De acordo com a Lusa, o Tribunal de Coimbra deu como provado que o arguido e funcionários dos SMTUC terão recebido um total de 2.600 euros de ajudas de custo indevidas, mas considerou que não se provou que o ex-administrador terá elaborado algum tipo de esquema ou procedimento para ser favorecido no pagamento de ajudas de custo.

De acordo com o despacho de acusação, em seis viagens realizadas entre 2006 e 2009, o ex-administrador apresentou pedidos de pagamento de abono de ajudas de custo sem informar que estas foram pagas inteiramente pelas construtoras de veículos MANPortugal, IVECO e SOLARIS.

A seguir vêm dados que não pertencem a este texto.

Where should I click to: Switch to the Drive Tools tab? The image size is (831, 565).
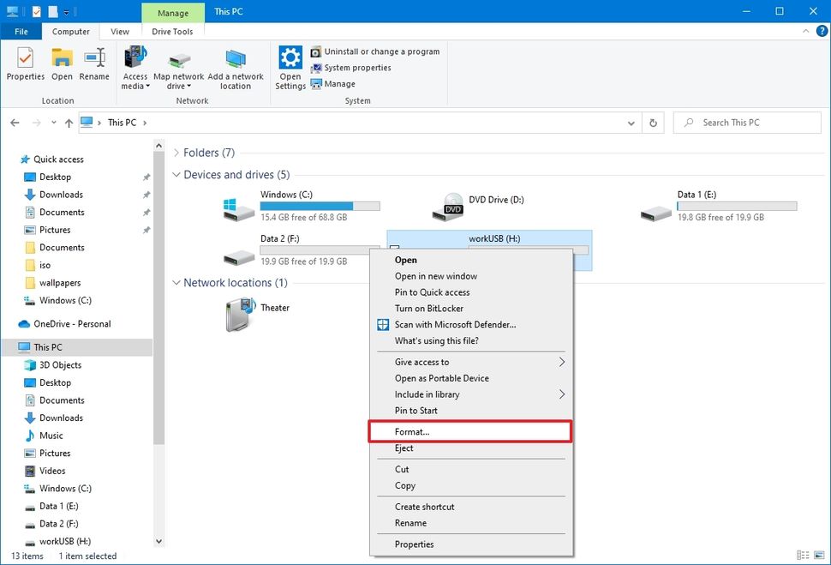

"O tribunal não tem a prova de que, ao ter dado [os impressos das ajudas de custo] a alguém para assinar e preencher, soubesse e quisesse apropriar-se daquelas quantias", concluiu o juiz, considerando que "houve comportamentos negligentes", mas não dolo.

Os SMTUC, realçou o juiz, também foram "negligentes na forma como procediam a este pagamento".

O juiz sublinhou ainda que os serviços municipalizados já deviam ter sido ressarcidos do valor: "Não há explicação para ainda não o terem pago".

Nas alegações finais, a defesa já tinha referido que o arguido se propõe "a devolver o que recebeu a mais", "porque não quer nada que não é seu", frisou o advogado, referindo que erros cometidos por "leviandade" ou "ligeireza" em determinados procedimentos "não são criminosos".

O ex-administrador, antigo presidente da concelhia do PSD e atual presidente de uma junta, é também arguido noutro julgamento a decorrer em Coimbra, em que este é acusado de corrupção, por ter alegadamente recebido 20 mil euros de luvas da MAN Portugal.